Guard post at Checkpoint Charlie
3) The Cold War: Slightly less depressing than World War II, but not much. Berlin was divided among the Allied Powers after the end of the war, with sectors controlled by the French, British, Americans, and Soviets. The Soviet Union closed the border in 1952, but between then and 1961 approximately 20% of the East German population (3.5 million people) migrated to West Germany. On one night in 1961, East German authorities sealed the border using a primitive barrier -- made of barbed wire and fences -- stretching 156 kilometres around the Western sectors of Berlin.
Berlin Wall Memorial with death strip separating East and West Berlin
Crossing was only allowed at a few locations (including the now-famous Checkpoint Charlie) and mostly for westerners: it was nearly impossible for East Germans to cross.
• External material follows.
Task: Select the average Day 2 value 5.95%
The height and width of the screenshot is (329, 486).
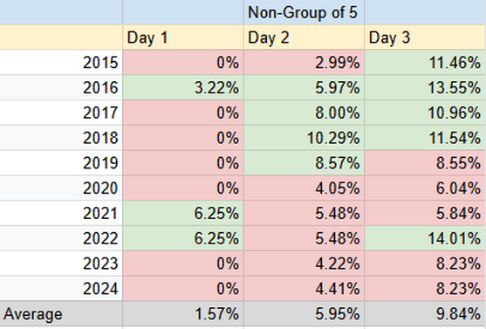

Nonetheless, they still tried, and the barrier was continually upgraded until it was finalized in its 1980 form. In that form, there was an initial wall on the East German side, followed by an electric signal fence, trenches, barbed wire, watchtowers, large open gravel spaces, spotlights, and an additional final fence. This nearly impassable area was known as the "death strip", and 136 people died in and around the area of the Berlin Wall during its existence.
Art commemorating deaths at the Berlin Wall, on the Berlin Wall East Gallery
Portions of the wall still exist in a few areas of the city. There's a Berlin Wall Memorial which preserves a portion of the death strip. Stupidly, you can't actually see the preserved portion. It has two walls the were meant to be impassable, and, instead of leaving the cross-section open to view, it's blocked by even taller memorial walls in that stark, totalitarian style of German memorial architecture I mentioned earlier. There's a viewing platform across the way that lets you see into the preserved portion, but it's a poor substitute for seeing it at ground level.
(Unrelated side note: Often while walking around Berlin, I'd hear Ronald Reagan's famous "Mr. Gorbachev, tear down this wall!" line echoing in my head.)
World clock in Alexanderplatz
Not all of the Soviet-era remnants are doom-and-gloom, however. There's a fascinating hands-on museum on life in the DDR (as East Germany was officially known), featuring artifacts from behind the Iron Curtain. The museum was far too small for the number of people interested in it, but one of the best I visited in Berlin. Did you know that nude beaches were popular in East German as a way to rebuke the authorities? And there are lots of Soviet-era architecture and designs throughout the city, including this world clock (at left) in Alexanderplatz, a plaza near where I was staying.
4) Unified Germany: Berlin has lots of fascinating modern architecture. One of the highlights is the glass dome of the German federal parliament building, the Reichstag. The new German republic was declared here in 1990, and restoration began shortly thereafter so it could hold the parliament in the new German capital. The restoration included a glass dome in place of a copper dome, and it's apparently the most popular attraction in Berlin. So popular you need a ticket weeks in advance which I, alas, did not have. But it still looks pretty from the outside.
Germany since 1990 has also invested heavily in public transportation, and I must comment on how incredible the train system is. Many of the stations are fantastically brand new, trains run frequently and regularly, and the high speed trains are comfortable and smooth. If only Canada and the United States had the political will to make such an investment.